На самом деле Турандот уродлива — и в этом причина ее жестокости по отношению к мужчинам, которых она посылает на казнь. Почему же они в нее влюбляются? Не скажу — не допущу спойлера. Но когда в финале Калаф получает ту, ради которой умерла Лиу, становится по-настоящему страшно. И продолжать нет смысла. Так что счастливый финал, дописанный композитором Франко Альфано, здесь явно неуместен. И хотя многие специалисты считают, что замысел Пуччини был именно таким — завершить оперу хеппи-эндом, чему есть подтверждение в виде авторских набросков, — тем не менее данное решение, которое, кстати говоря, применяется не впервые в постановках «Турандот», драматургически и музыкально убеждает.
Елена Михайленко очень хороша в партии Турандот. Агрессивность ее образа, которая проявляется не только во внешнем облике, но и в манере пения, нигде не нарушает вокальных законов. Она не переходит на крик, на речитацию, оставаясь на территории бельканто с учетом всех стилистических особенностей исполнения пуччиниевских опер. Турандот одета в очень красивое белое платье. Только если присмотреться, увидишь, что оно декорировано белоснежными черепами. И тогда вспоминаешь, что в китайской традиции белый цвет — цвет траура.
Костюмы в этом спектакле, как и вся визуальная сторона, символичны и эстетичны. Ярких красок нет: белый, черный, блекло-багряный, бежево-фисташковые оттенки. Соломенный плетеный занавес, фантастический свет, создающий перспективу, объем, завораживающую игру с светящимися сферами. И над всем этим — гигантская Луна, вращающаяся, объемная, напоминающая планету Меланхолия из одноименного фильма Ларса фон Триера и несущая тот же фатальный смысл.
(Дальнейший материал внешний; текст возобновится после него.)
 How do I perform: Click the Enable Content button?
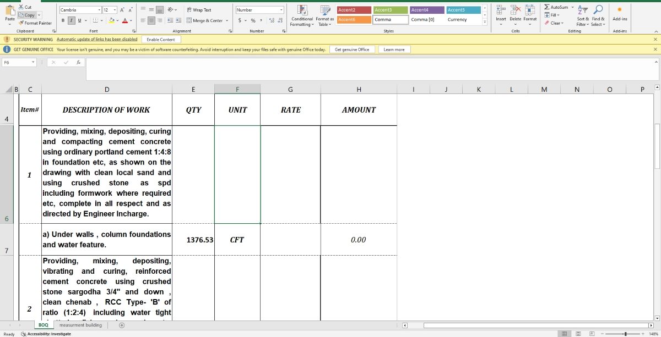(161, 40)
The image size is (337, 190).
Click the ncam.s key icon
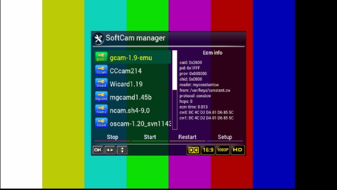102,110
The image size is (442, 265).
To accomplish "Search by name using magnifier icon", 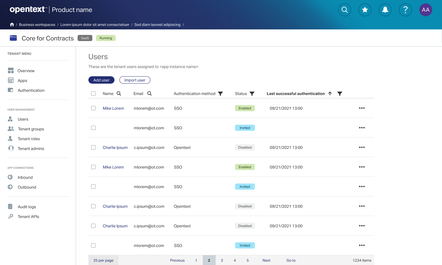I will (x=119, y=93).
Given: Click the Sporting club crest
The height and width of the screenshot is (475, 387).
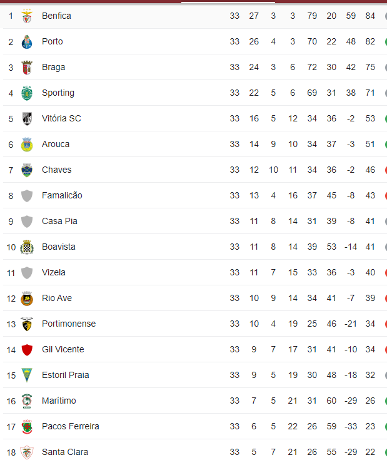Looking at the screenshot, I should 27,93.
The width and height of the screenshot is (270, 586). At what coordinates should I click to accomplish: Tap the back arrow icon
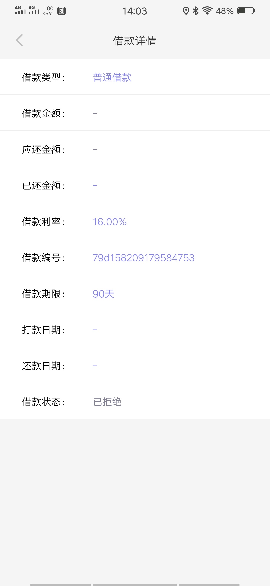20,40
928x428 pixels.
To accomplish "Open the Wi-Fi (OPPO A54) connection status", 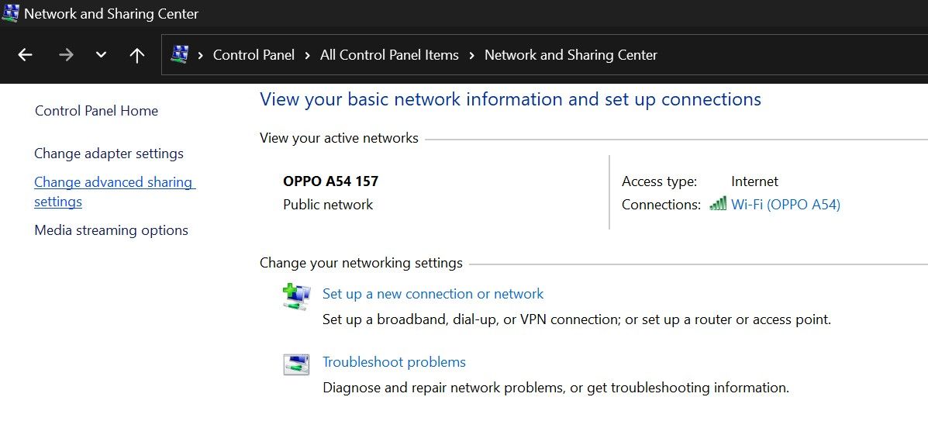I will 785,205.
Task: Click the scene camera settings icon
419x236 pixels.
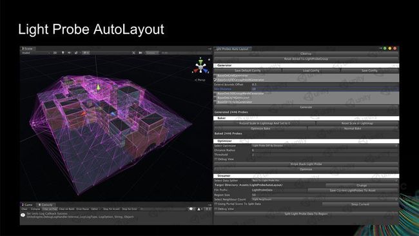Action: coord(141,53)
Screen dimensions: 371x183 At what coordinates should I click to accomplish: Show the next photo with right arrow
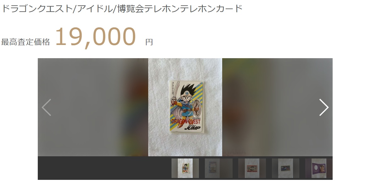point(324,107)
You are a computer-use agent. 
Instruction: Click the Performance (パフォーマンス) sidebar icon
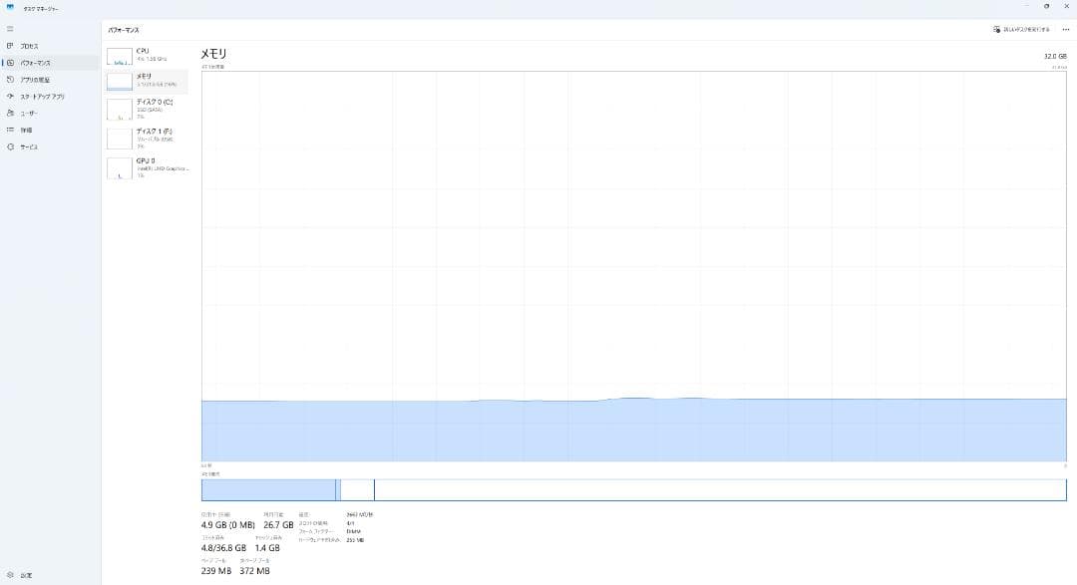(10, 63)
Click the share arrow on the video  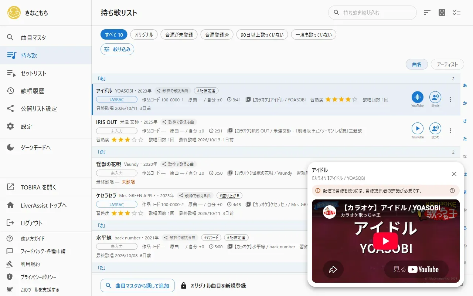[333, 269]
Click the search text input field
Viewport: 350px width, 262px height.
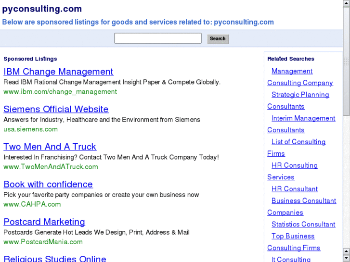click(157, 38)
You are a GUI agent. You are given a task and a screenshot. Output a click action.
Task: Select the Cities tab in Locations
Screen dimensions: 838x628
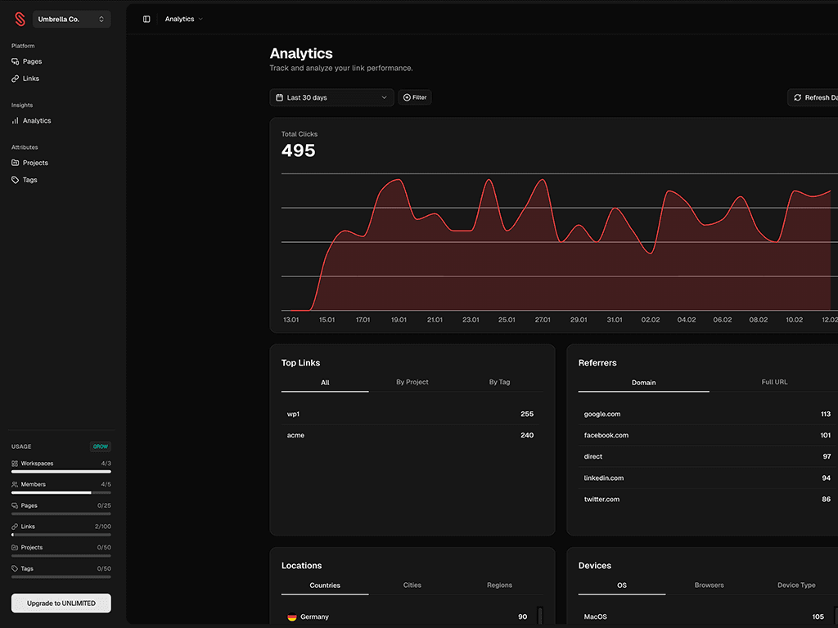click(412, 585)
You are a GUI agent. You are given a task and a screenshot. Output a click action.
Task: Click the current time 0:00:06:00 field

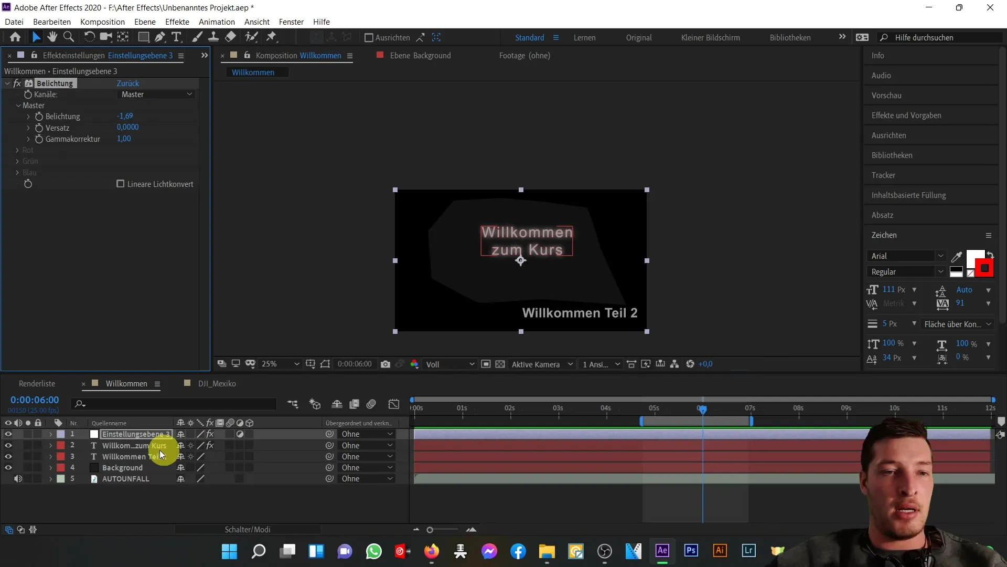[35, 400]
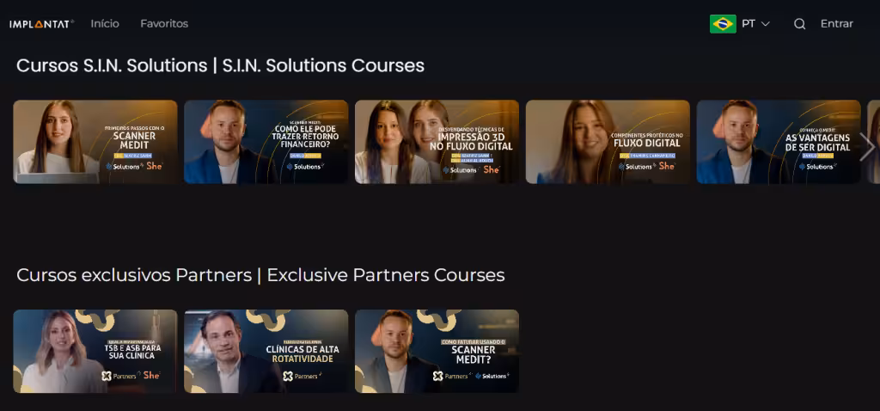The width and height of the screenshot is (880, 411).
Task: Click the Implantat logo
Action: pos(41,24)
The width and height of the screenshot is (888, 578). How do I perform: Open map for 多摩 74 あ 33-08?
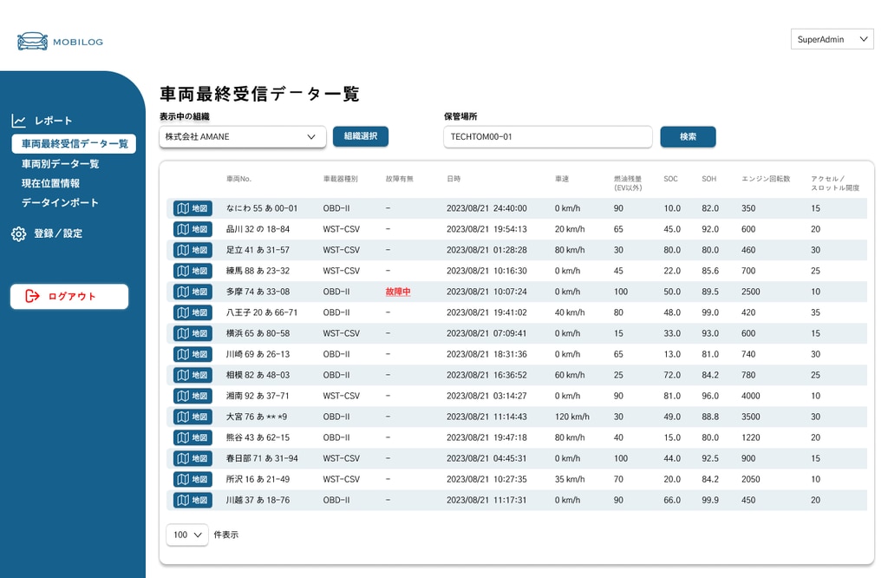[x=193, y=292]
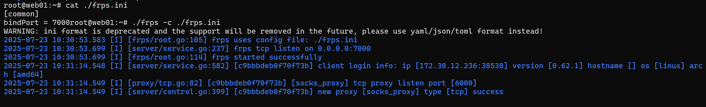Click the 'cat ./frps.ini' command text

[96, 5]
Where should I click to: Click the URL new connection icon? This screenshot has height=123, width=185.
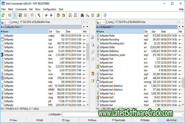[75, 15]
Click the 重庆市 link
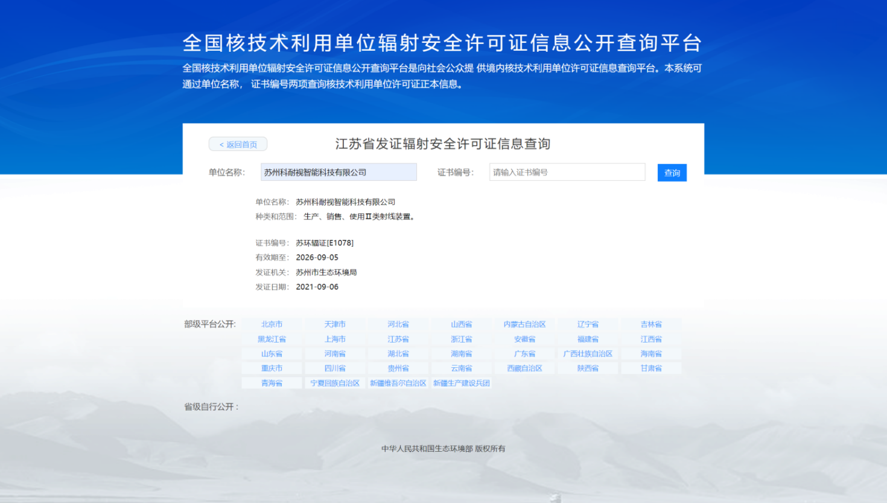This screenshot has height=503, width=887. click(x=272, y=369)
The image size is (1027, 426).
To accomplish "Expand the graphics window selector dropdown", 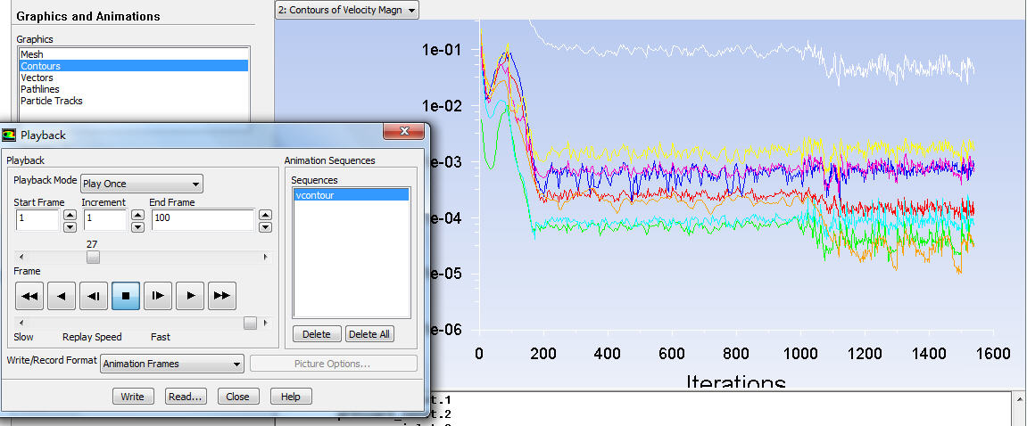I will pyautogui.click(x=346, y=10).
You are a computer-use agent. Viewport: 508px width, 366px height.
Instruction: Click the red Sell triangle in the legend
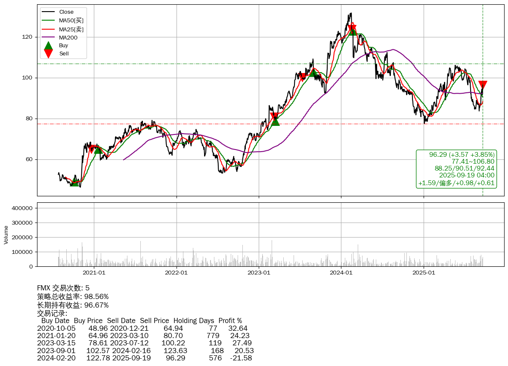click(49, 54)
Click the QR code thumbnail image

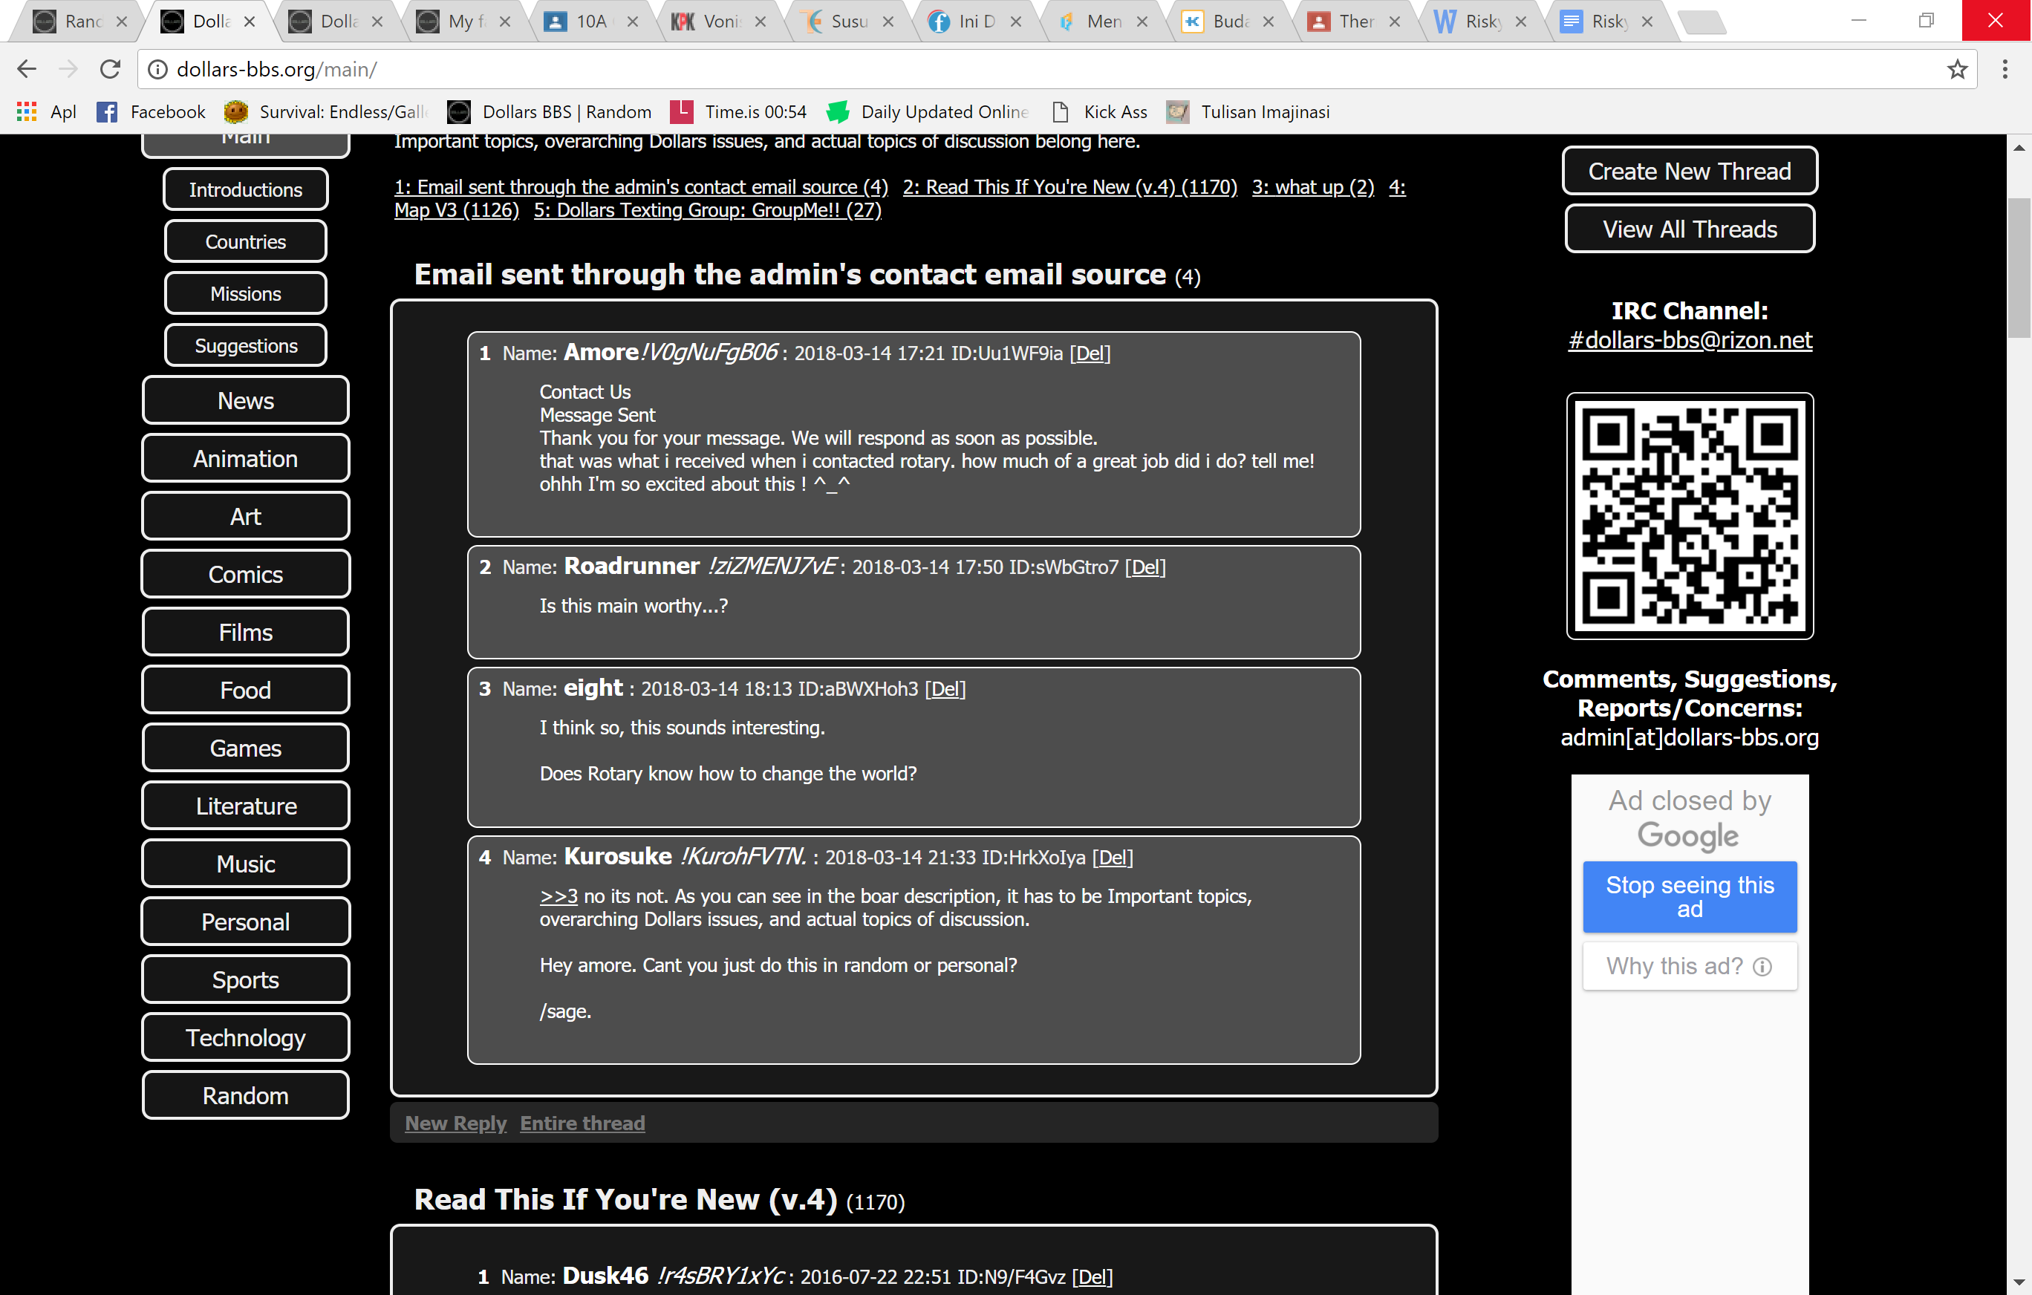(x=1689, y=514)
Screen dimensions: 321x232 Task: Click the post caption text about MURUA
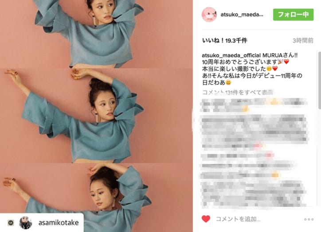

О хоре, как обычно, можно складывать панегирические баллады. Выразительная пластика Эдвальда Смирнова — и танец, и пантомима, и просто способ существования на сцене этой толпы, в которой каждый сам по себе и при этом элемент целого. «Народ Китая» — важнейший персонаж оперы. Он все время меняется: то испуганный, то подобострастный, то озлобленный — все это геликоновский хор поет, танцует, как отобранный после жесточайшего кастинга корус-лайн бродвейского шоу. Только еще лучше.
Об этом спектакле, конечно, будут спорить. И о трактовке сюжета, и об отказе от дописанного финала, и о решении образа заглавной героини, и о музыкальном прочтении партитуры. И это очень хорошо. Последняя опера — не завершение дискуссии об актуальности жанра. А ее начало.